It was my grandparent that seeded my love of nature and making things with my hands.

From a young age I’d spend hours walking the moors with my Grandad Cooper (Arthur). On the way I’d pick up bits and bobs that caught my eye, I often ended up with pockets full of wool that I’d picked off the fences. Also heaps of golf balls. My Nana Cooper (Evelyn) was a tall, big busted woman, so she had to make all her own clothes. Being young and inquisitive  I wanted to help her, so she taught me to sew and knit when I was old enough to hold a needle at the right end. After I had learnt to sew by hand, I moved onto Nana’s treadle sewing machine. I remember  sewing straight lines on paper, I was only allowed to sew thread into cloth once I’d proved that I could sew in a dead straight line. First it was simple cloth bags and aprons then clothes for my dolls and finally my Nana’s own clothes.

I had one inspirational teacher in school  Mrs Collins (no relation!) the handwork teacher. She taught me through those crucial teenage years when I was working out what to do with the rest of my life (or certainly the next few years) and it was she who encouraged me to go to art school.

I loved every minute of Jacob Cramer Art College in Leeds. Specialising in fashion design, my days were full with designing, making patterns, pinning out and sewing up. From an idea to a finished garment. All made by my hands, from nothing into something useful. It just made sense to me.

I squeezed in time to experiment with paper making. I loved the process. I would gather bags of leaves, grasses, lichens, bark and other bits from the woods out the back of my house, then at collage mash it to a pulp that, with the right tools, kit and guiding words from my teacher, I could make into a sheet of paper. It seemed like magic!

It was around this time I found myself wondering what other material I could gather from outside and put to good use.

Those walks on the moors with Grandad and my pockets of wool first came to mind. Bradford, my home town, helped too it being a well-known focus of Northern England’s wool production. A few chats to local sheep farmers yielded me some lovely lanolin-heavy Wedneslydale fleeces to play with. It wasn’t long before I’d spun enough wool to knit a jumper.

### Input

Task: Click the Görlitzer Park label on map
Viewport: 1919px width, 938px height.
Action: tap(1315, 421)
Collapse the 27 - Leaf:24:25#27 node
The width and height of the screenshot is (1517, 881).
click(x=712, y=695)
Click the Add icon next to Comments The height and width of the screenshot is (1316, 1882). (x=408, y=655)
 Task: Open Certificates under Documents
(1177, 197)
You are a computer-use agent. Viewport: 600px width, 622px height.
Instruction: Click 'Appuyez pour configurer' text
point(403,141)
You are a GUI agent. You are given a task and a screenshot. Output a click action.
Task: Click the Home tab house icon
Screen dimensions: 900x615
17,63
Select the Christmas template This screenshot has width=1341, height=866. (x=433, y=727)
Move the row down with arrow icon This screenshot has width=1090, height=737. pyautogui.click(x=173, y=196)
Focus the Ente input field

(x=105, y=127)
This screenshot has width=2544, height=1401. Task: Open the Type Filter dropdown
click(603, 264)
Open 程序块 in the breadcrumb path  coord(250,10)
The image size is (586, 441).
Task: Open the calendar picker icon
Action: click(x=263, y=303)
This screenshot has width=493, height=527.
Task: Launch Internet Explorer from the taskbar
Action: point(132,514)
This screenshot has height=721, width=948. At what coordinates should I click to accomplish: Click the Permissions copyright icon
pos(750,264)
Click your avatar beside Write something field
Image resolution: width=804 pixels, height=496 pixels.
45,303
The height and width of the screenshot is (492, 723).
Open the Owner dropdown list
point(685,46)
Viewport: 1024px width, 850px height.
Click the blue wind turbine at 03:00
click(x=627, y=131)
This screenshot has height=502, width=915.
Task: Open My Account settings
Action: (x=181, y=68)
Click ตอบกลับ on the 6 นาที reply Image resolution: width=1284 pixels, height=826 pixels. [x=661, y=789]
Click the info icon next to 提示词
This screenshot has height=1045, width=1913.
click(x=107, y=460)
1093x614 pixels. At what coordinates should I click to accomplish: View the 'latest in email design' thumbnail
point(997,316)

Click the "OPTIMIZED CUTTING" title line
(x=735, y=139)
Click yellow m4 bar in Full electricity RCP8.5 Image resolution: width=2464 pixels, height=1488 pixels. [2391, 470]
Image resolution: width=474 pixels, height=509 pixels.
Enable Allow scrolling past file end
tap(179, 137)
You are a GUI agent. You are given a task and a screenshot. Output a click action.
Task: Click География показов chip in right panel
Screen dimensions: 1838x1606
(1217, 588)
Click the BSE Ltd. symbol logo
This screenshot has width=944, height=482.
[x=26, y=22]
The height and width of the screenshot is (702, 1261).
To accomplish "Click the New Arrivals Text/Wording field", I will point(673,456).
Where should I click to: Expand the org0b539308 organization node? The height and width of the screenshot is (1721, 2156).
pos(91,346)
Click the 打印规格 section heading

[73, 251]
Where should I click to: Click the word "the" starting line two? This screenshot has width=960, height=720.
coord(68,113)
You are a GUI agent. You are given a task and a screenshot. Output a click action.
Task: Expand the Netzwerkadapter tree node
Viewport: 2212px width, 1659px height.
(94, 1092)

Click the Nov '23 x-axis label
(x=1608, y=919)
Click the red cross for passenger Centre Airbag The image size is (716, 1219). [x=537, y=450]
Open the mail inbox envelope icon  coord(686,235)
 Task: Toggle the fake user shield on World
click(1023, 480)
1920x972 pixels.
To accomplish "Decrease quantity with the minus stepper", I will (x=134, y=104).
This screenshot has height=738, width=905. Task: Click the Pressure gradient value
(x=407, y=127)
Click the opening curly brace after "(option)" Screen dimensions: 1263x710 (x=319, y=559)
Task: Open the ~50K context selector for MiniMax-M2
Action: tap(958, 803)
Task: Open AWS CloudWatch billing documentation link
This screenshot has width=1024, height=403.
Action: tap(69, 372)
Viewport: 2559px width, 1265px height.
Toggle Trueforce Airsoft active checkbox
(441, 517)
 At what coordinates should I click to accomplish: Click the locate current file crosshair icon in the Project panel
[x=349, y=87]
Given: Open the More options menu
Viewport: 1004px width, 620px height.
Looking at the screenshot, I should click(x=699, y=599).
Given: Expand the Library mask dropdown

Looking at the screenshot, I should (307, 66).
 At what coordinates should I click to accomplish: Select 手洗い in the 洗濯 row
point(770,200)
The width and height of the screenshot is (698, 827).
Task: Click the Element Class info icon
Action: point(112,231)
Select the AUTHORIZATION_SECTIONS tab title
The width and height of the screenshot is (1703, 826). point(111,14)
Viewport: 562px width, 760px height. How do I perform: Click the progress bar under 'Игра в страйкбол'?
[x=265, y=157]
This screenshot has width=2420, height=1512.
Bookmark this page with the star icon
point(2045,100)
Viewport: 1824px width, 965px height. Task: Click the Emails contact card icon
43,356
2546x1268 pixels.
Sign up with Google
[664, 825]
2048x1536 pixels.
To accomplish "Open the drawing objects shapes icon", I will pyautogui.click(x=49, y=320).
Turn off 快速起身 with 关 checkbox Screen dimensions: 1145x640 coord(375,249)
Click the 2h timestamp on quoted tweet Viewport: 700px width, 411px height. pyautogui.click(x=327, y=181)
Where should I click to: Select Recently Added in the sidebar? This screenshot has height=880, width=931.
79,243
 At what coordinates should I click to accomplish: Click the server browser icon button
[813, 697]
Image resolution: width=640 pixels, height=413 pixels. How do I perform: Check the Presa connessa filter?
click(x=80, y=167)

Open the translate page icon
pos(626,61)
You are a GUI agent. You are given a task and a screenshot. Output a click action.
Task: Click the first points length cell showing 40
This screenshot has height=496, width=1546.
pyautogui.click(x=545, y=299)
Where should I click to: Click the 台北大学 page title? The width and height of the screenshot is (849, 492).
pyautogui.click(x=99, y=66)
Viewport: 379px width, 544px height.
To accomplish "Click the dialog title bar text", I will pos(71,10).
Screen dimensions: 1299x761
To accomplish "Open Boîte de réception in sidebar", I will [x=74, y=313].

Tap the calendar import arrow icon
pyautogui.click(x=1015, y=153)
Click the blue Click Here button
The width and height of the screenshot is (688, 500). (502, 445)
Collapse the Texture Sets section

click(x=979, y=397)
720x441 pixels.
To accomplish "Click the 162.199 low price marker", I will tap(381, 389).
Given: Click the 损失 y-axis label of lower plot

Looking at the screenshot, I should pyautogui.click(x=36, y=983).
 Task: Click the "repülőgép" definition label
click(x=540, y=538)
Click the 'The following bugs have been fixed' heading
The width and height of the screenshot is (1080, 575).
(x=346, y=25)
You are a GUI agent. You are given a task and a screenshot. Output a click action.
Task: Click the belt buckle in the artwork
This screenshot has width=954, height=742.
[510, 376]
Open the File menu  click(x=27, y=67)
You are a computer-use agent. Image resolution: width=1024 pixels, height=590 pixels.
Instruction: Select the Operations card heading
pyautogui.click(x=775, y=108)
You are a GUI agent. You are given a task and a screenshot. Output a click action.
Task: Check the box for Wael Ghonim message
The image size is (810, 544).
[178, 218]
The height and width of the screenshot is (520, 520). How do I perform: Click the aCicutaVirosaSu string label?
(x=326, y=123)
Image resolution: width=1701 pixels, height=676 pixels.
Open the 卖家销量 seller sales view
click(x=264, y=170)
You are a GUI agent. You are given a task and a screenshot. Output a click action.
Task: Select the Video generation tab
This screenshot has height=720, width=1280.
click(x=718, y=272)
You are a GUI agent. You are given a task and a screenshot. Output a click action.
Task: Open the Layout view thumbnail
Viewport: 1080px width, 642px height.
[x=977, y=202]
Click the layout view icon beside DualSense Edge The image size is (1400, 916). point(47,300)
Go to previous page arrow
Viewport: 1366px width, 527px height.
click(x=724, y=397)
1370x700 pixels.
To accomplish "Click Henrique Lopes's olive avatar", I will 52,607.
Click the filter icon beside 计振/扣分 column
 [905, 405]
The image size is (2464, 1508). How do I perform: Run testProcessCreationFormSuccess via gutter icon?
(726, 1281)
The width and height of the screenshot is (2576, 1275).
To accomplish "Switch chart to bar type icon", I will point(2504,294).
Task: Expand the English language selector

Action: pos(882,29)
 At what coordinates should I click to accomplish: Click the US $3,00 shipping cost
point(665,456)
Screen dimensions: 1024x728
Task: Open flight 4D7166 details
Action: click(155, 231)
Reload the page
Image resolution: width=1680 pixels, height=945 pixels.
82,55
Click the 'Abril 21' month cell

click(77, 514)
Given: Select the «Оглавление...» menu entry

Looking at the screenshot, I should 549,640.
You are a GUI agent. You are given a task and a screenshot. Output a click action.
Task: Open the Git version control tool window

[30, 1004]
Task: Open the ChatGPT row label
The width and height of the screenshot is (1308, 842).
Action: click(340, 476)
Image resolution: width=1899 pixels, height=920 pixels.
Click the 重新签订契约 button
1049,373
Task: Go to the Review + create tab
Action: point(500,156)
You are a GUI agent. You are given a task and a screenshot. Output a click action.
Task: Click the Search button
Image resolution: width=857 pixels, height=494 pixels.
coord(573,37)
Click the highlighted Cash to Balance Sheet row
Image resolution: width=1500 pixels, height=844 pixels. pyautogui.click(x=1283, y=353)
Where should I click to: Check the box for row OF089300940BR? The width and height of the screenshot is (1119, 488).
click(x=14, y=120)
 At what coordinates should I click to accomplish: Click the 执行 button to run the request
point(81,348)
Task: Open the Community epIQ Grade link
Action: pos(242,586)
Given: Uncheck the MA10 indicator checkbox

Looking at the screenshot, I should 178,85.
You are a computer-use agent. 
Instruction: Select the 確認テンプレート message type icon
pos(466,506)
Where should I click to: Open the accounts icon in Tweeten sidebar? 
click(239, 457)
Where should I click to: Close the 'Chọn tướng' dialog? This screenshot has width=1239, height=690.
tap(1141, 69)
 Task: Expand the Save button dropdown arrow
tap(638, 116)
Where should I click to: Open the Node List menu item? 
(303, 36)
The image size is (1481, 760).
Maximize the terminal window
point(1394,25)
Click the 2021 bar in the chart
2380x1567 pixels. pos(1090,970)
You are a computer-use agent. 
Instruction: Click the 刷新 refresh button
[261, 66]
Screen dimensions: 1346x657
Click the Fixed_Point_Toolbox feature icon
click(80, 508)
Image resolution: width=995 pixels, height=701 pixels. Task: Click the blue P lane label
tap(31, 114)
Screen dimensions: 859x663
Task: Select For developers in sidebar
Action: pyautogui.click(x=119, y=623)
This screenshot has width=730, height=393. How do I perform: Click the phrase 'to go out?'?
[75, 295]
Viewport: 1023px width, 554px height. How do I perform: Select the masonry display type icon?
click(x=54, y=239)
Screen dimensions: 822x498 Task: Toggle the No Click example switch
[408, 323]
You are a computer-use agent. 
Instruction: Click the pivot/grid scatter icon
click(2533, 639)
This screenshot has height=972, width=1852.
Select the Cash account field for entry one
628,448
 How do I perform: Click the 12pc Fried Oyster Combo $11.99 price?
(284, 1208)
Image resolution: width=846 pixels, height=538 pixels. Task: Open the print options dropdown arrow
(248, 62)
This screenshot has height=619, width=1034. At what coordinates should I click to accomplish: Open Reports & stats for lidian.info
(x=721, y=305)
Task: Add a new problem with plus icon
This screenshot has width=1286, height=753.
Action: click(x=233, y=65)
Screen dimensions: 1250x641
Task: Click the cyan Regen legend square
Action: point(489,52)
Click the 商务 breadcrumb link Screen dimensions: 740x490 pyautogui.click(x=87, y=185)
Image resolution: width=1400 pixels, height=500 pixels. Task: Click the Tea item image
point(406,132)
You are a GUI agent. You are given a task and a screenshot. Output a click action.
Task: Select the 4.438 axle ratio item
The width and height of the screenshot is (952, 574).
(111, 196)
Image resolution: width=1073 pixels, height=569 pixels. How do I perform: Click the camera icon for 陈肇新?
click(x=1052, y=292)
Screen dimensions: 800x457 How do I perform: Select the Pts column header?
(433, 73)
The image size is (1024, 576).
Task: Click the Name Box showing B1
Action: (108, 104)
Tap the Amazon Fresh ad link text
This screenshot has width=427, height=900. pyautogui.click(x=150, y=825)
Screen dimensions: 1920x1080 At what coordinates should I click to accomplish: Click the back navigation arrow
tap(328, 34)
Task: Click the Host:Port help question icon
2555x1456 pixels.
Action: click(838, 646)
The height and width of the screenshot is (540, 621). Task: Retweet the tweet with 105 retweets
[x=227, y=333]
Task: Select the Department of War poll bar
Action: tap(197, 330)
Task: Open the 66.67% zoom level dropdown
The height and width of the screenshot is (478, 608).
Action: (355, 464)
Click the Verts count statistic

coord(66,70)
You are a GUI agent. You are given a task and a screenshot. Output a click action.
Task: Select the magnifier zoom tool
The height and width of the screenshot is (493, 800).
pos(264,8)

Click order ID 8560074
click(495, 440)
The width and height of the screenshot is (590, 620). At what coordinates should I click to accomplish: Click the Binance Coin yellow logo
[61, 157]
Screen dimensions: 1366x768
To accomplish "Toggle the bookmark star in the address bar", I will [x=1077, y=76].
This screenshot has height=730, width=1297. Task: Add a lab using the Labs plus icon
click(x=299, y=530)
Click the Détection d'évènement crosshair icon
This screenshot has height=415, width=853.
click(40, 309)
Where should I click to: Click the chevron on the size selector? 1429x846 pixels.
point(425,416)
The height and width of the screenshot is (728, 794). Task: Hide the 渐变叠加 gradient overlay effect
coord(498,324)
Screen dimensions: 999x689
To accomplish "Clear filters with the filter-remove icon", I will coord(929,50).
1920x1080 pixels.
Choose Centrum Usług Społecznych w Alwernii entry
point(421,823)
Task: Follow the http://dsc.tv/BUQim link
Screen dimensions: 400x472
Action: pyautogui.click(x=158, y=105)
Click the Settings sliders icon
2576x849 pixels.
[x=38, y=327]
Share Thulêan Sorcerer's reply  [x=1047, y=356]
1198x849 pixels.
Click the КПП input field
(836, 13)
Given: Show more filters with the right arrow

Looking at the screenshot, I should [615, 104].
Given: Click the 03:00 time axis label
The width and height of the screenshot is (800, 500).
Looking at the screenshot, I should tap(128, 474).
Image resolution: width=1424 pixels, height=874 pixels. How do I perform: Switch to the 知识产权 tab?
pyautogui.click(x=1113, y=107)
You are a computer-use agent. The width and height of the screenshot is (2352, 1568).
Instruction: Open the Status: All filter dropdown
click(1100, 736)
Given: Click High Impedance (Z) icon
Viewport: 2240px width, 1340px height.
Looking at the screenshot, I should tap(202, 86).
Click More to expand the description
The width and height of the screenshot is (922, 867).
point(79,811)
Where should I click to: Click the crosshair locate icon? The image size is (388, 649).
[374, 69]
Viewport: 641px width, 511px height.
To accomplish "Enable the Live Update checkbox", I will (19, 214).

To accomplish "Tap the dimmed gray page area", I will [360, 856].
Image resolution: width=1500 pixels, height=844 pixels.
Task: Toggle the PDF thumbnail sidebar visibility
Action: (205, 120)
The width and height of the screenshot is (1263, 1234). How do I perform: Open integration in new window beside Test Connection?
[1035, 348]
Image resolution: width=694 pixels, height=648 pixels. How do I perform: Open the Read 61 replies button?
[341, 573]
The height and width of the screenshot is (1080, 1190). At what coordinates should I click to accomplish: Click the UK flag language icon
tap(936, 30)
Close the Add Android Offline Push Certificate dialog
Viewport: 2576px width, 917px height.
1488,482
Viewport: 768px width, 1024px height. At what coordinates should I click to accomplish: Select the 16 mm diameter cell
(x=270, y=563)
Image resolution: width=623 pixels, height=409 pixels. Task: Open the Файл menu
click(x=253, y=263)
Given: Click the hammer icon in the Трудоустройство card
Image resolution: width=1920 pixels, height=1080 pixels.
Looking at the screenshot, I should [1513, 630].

### Challenge 1
Reproduce the rows from the very first one up to and including the line with "(1177, 197)".
### Challenge 2
Carry on the memoir about learning handcrafts, starting right after its final sentence.
The memoir about learning handcrafts has no connection to the rows.

### Written reply 1
Task: Click the Görlitzer Park label on map
Viewport: 1919px width, 938px height.
Action: tap(1315, 421)
Collapse the 27 - Leaf:24:25#27 node
The width and height of the screenshot is (1517, 881).
click(x=712, y=695)
Click the Add icon next to Comments The height and width of the screenshot is (1316, 1882). (x=408, y=655)
 Task: Open Certificates under Documents
(1177, 197)

### Written reply 2
After college I worked in youth clubs. I had a ball! In those days art rooms had equipment and craft materials aplenty which gave me great freedom to create and transform with the children. I felt very comfortable teaching and seemed to pick it up easily. I was never scared to have a go at anything; from fashion shows to papier-mâché, murals and sewing. It was bloody good fun.

At 22 I became self-employed designing and sewing party and wedding dresses. But being young, after a couple of years, the travel bug got hold and I wanted to see more of the world.

When my wanderlust abated I became keen to put down roots and find a more holistic way of life.

I moved to the Scottish Borders and lived in a community that supported young people with specific needs, both physical and cognitive. I was asked to open a craft workshop.wow! I was in the wonderful position of being able to pick and choose what traditional craft to learn, get trained up, and then really bed the skill in by practicing and teaching  the young people.

When I was 29 my partner of the time Krzysztof and I moved back to Yorkshire and started a family. Janusz came along first, then Helena three years later and Esther three years after her. I enjoyed staying at home raising the family in the countryside. Daytimes I kept my hands busy with growing heaps of veggies and herbs with the children and when the dark came in I made baskets, spun wool and knitted.

As the kids got a little older, Krzysztof and I both got jobs in the Moray Steiner School and we moved the family up to North East Scotland. Though I began in the Steiner school by holding the parent and toddler group, I soon began teaching hand work and craft. I really enjoyed working with the whole age range at the school, from 7 to 17 and taught there for a good 10 years.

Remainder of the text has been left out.